To her surprise he laughed—albeit cynically. ‘I have been burning away in that place for years,’ he drawled with an irony that flew right by her. ‘You will have to come up with a better curse than that to hurt me.’
And why do I get the impression that he knows exactly what that curse would be? she wondered, seeing a flash of something almost haunted pass across his eyes.
‘Whatever,’ she said, dismissing the look—because she had to do that if she was to remain strong. ‘Burn in hell or laugh at it. It doesn’t really matter to me. I don’t want you to come near me like that ever again—do you hear?’

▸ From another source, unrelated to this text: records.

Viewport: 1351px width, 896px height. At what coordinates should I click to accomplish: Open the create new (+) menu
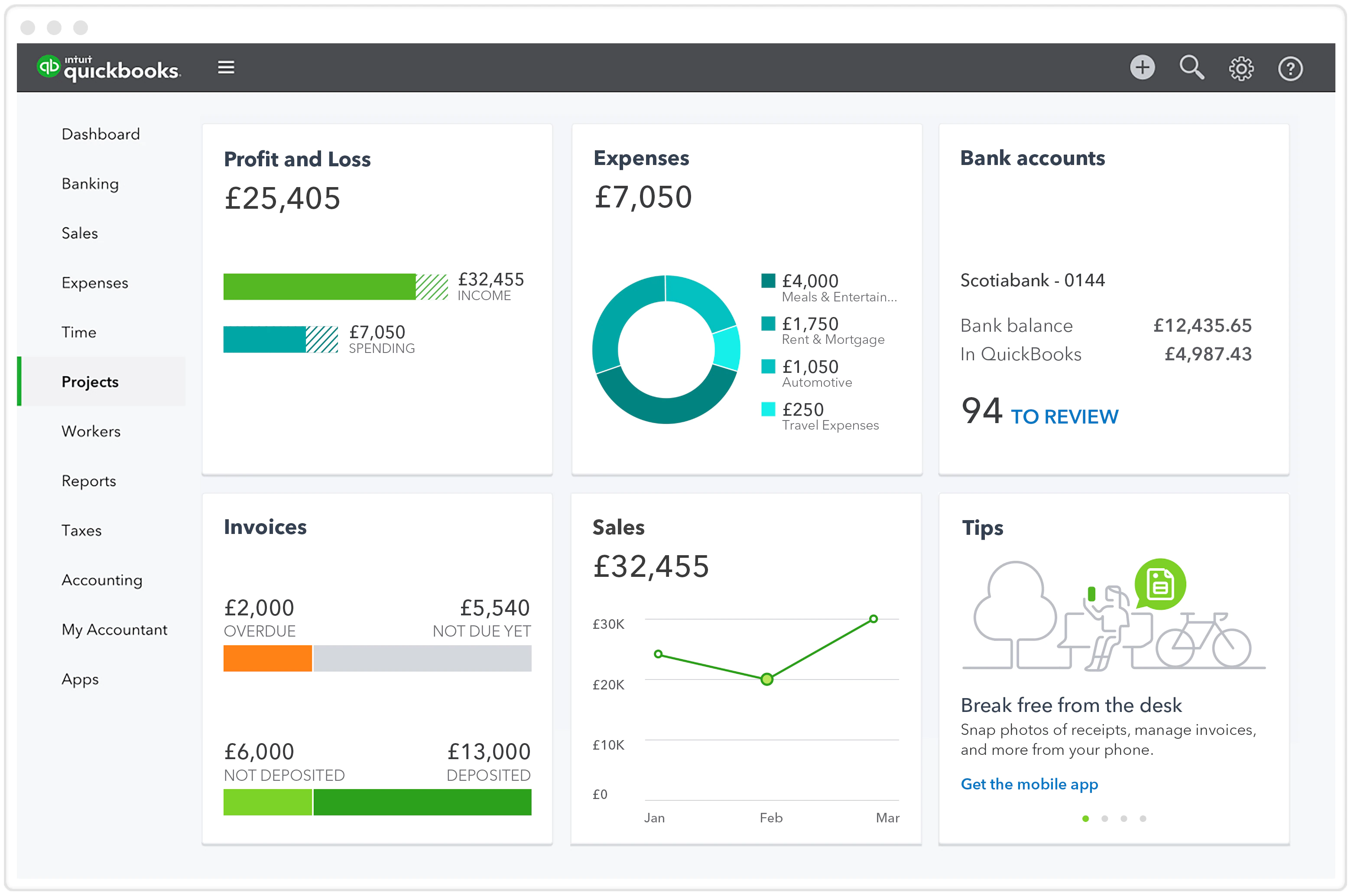tap(1141, 68)
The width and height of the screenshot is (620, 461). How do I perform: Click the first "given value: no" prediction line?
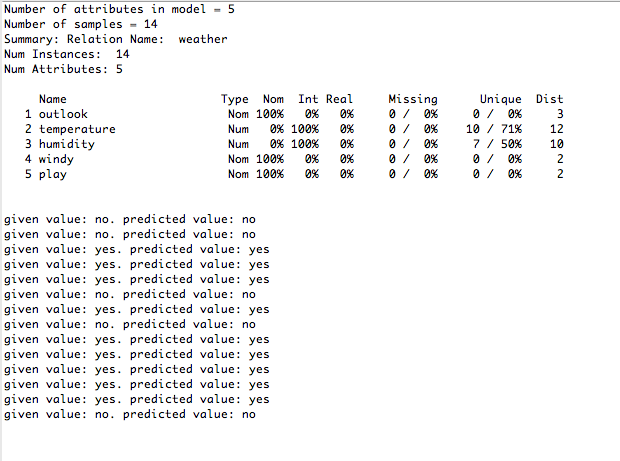[x=130, y=219]
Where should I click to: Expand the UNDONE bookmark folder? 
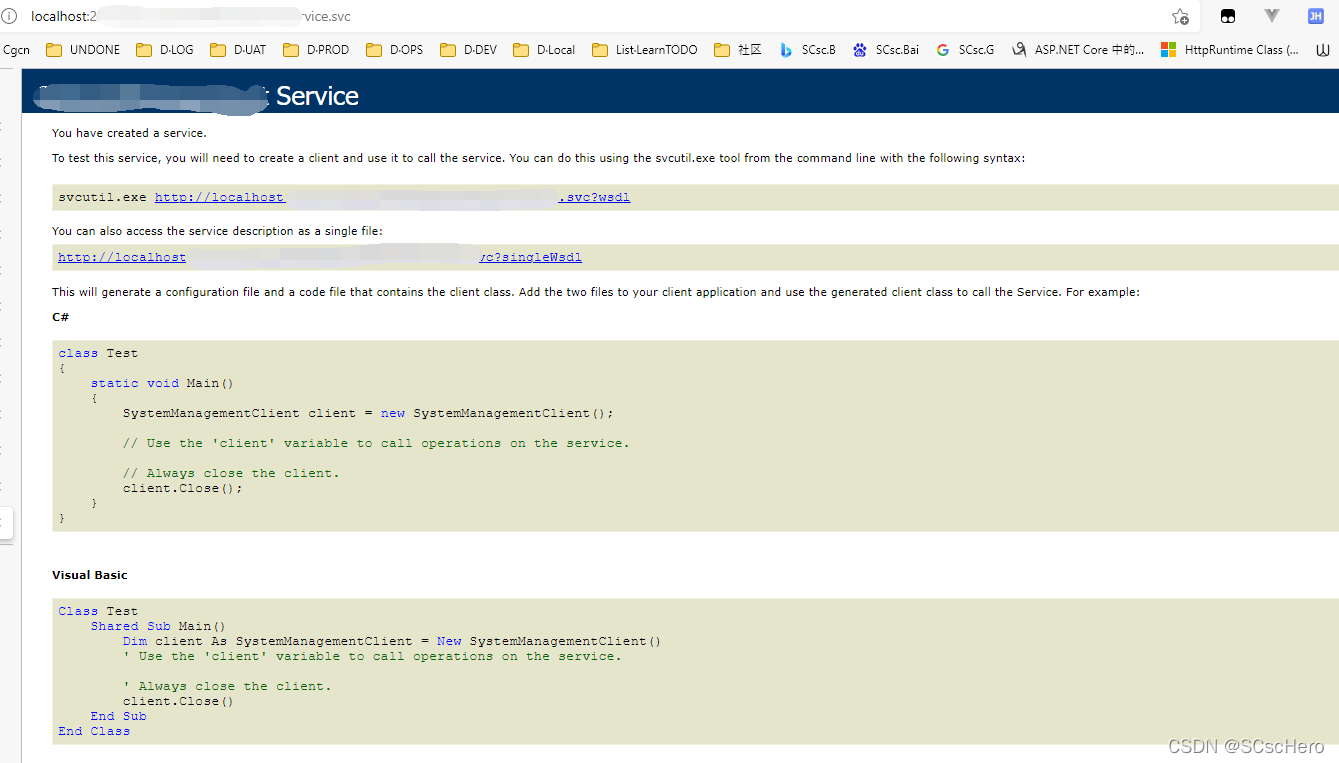83,49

With that she got up with the intention of leaving him—but his next words stopped her. ‘I’m sorry if I let you down,’ he said very huskily. ‘I didn’t do it to hurt you, Claire. I just didn’t think.’
‘You mean—you always walk away from a woman directly after making love to her?’ she asked derisively.
There was a distinct pause—more a guarded hesitation—before he sighed out, ‘Yes.’
‘The man on a mountain,’ she murmured softly, aware that the cryptic remark would mean nothing to him. She shivered inwardly. ‘I understand now. It’s yourself you feel the need to walk away from.’
She had been throwing out words haphazardly with the specific need to hurt him, but as she stood there watching his face grow white beneath his olive skin before it closed up altogether Claire realised, with a small shock, that she had hit the nail right upon its head!
‘You know me so well,’ he drawled, offering her that
grim brief smile again in an effort to cover his reaction up.
And she wanted to hit him—probably would have done if she hadn’t noticed the tremor in his fingers as he reached for his cup. He was more affected by all of this than he wanted her to believe.
What was it with him, Claire wondered furiously, that he hated wanting her as a woman so much that he kept his wretched sexuality hidden inside his trousers until the very last moment? As if he had still been praying for deliverance right up until then, she realised with a shudder.
And on a muffled sob she turned and ran from the kitchen—kept on running, across the hall and up the stairs, desperately needing to get to her room before she broke down and wept.
Panting and sobbing together by the time she reached her bedroom, she barely had a chance to close the door before it was thrust open again.
‘Go away!’ she cried.
‘Don’t …’ he groaned, reaching out to pull her into his arms.
To her horror she pressed her face into his chest and sobbed all the harder.
It wasn’t fair! she told herself pitiably. He loved his grandmother. He could love Melanie. Why was it so terrible for him to try to love her?
His first wife, she then remembered with a sudden chilling of her flesh. She must have been quite something to have locked his heart up as totally as this.
Fighting for control of the tears now, she tried to push away from him.